Henry Onyango, a fifth year student demonstrates how to use his app to check the level of cooking gas

Have you ever had your gas flicker out in the middle of cooking? Well, now there’s a way to avoid this experience.

An app by a Technical University of Kenya student seeks to address this.

The app, which provides timely data on gas consumption, also provides information on vendors allowed to supply gas from known gas manufacturers.

Henry Onyango, a fifth year student specialising in Automation and Control at TUK is the brains behind the innovation that provides a platform to gas manufacturers to list all the vendors they work with to ward off fraudsters.

Onyango got inspiration to develop the app from what he calls a painful experience. “I was cooking ugali for my dinner when my gas ran out without warning. It was late and none of my neighbours picked my calls to help me out. That when the idea struck me. I was in fourth year then,” says Onyango.

The innovation is a combination of a physical system and a mobile app where all information is relayed to the household and gas manufacturers.

The physical parts include a load cell, a micro-controller and a Wi-Fi module. The load cell is where the gas cylinder is placed to measure the weight of the gas.

The load cell also coverts weight data in grams to electrical signals that are picked and transmitted to an online database through the Wi-Fi module. It is the user who determines the duration in which the data is picked.

Part of the information conveyed through the app, which collects data from the online database includes real time consumption of gas in the house.

“This is to help with budgeting at home.

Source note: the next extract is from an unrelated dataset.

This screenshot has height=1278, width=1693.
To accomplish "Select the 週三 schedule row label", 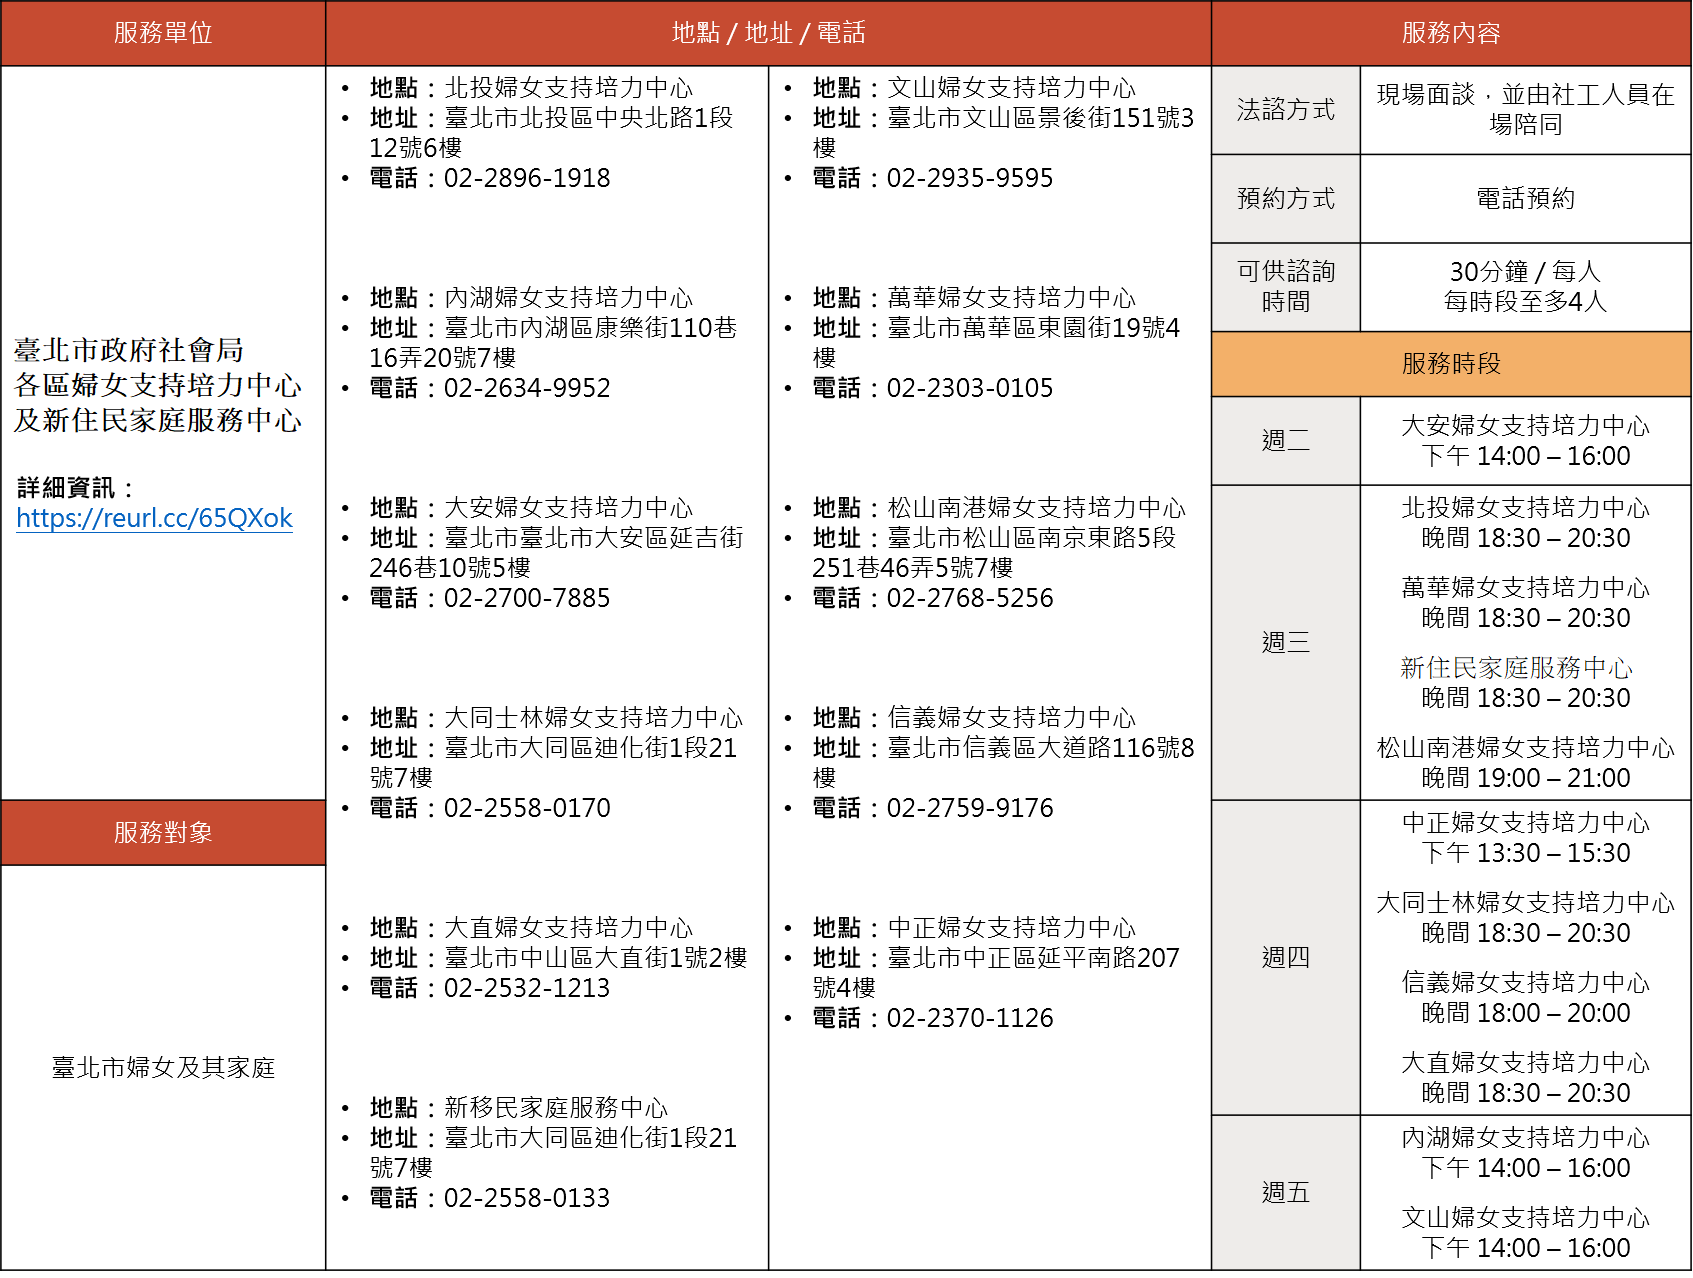I will click(1285, 643).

One is also able to know what month they spend the most gas and are therefore able to plan ahead,” says Onyango. The 25-year-old says manufacturers have warmed up to the innovation, which is still at the prototype stage.

“I have already pitched my idea to top gas manufacturers and they are happy that their brands will be protected from fraudsters who masquerade as vendors listed with them,” he says.

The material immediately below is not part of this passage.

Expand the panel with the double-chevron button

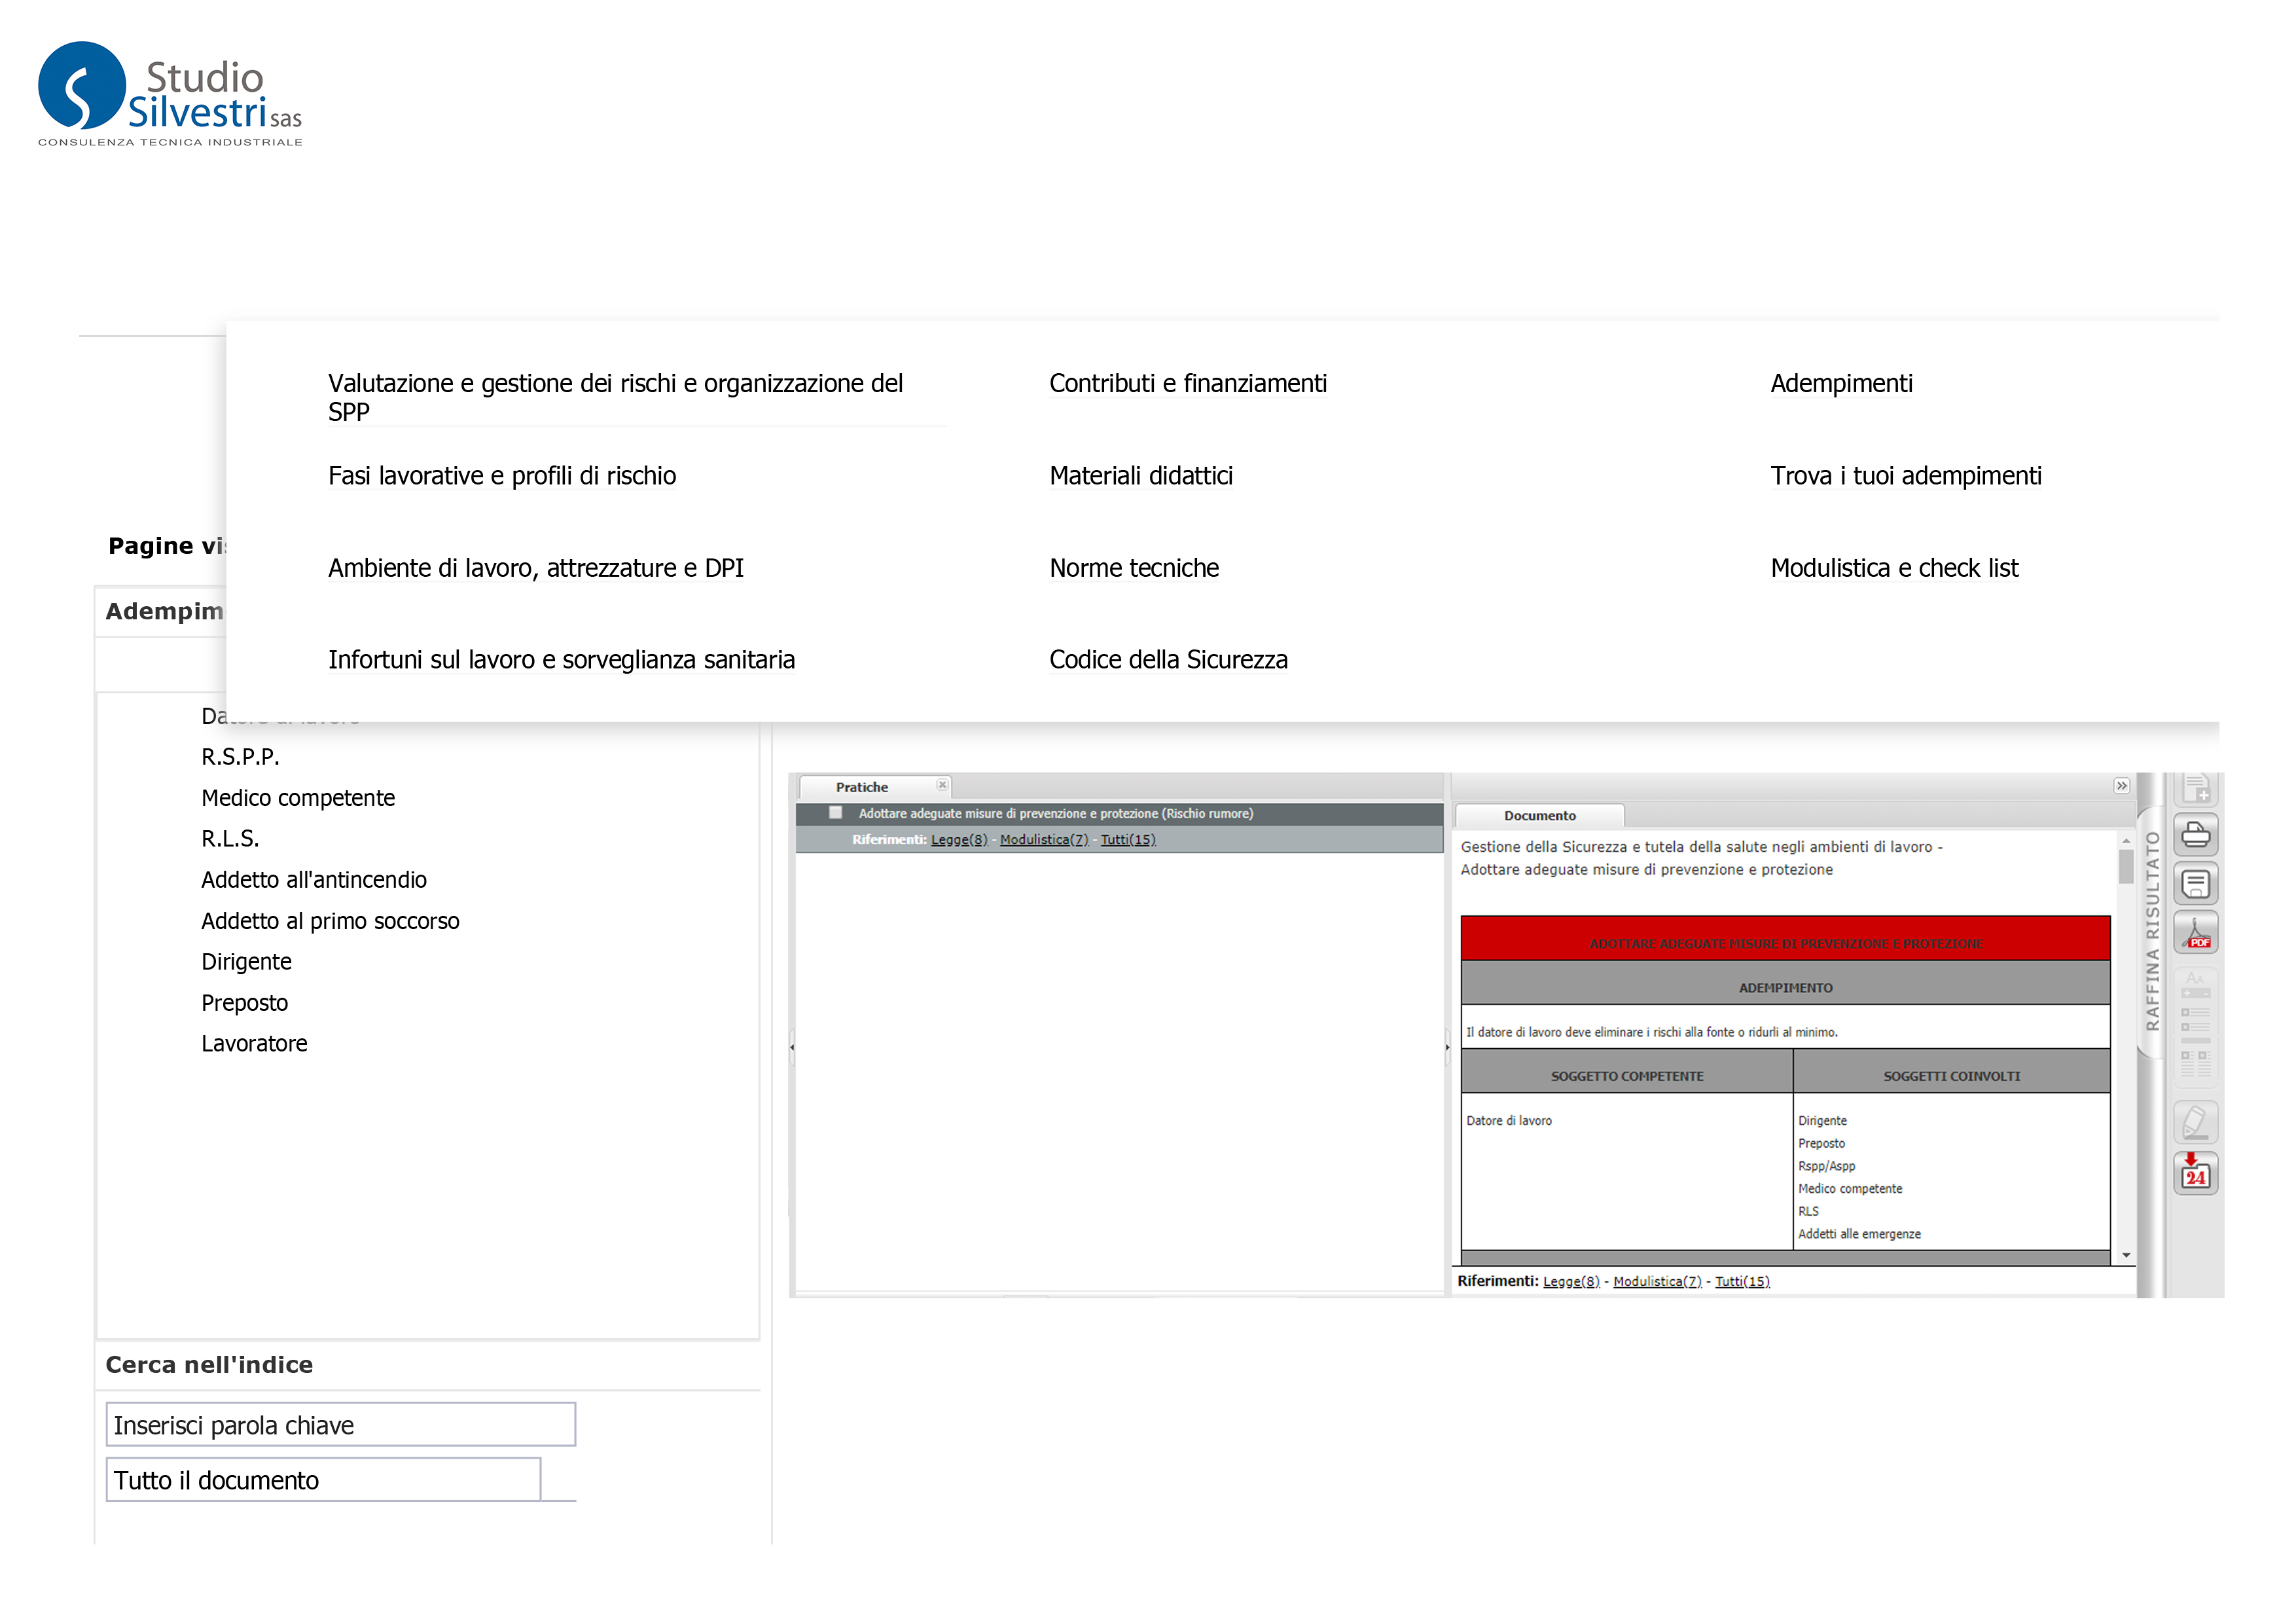pyautogui.click(x=2121, y=786)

Dr Ojenge Winston, a lecturer in the School of Electrical and Electronics Engineering at the university says the innovation would provide useful data to the industry.

“The kind of data generated through the innovation is useful to various groups of people. It will enable the energy industry to gauge the amount of gas used in a given time. It will also help gas manufacturers know the amount of gas they are selling in regards to varied demographics,” says Dr Winston.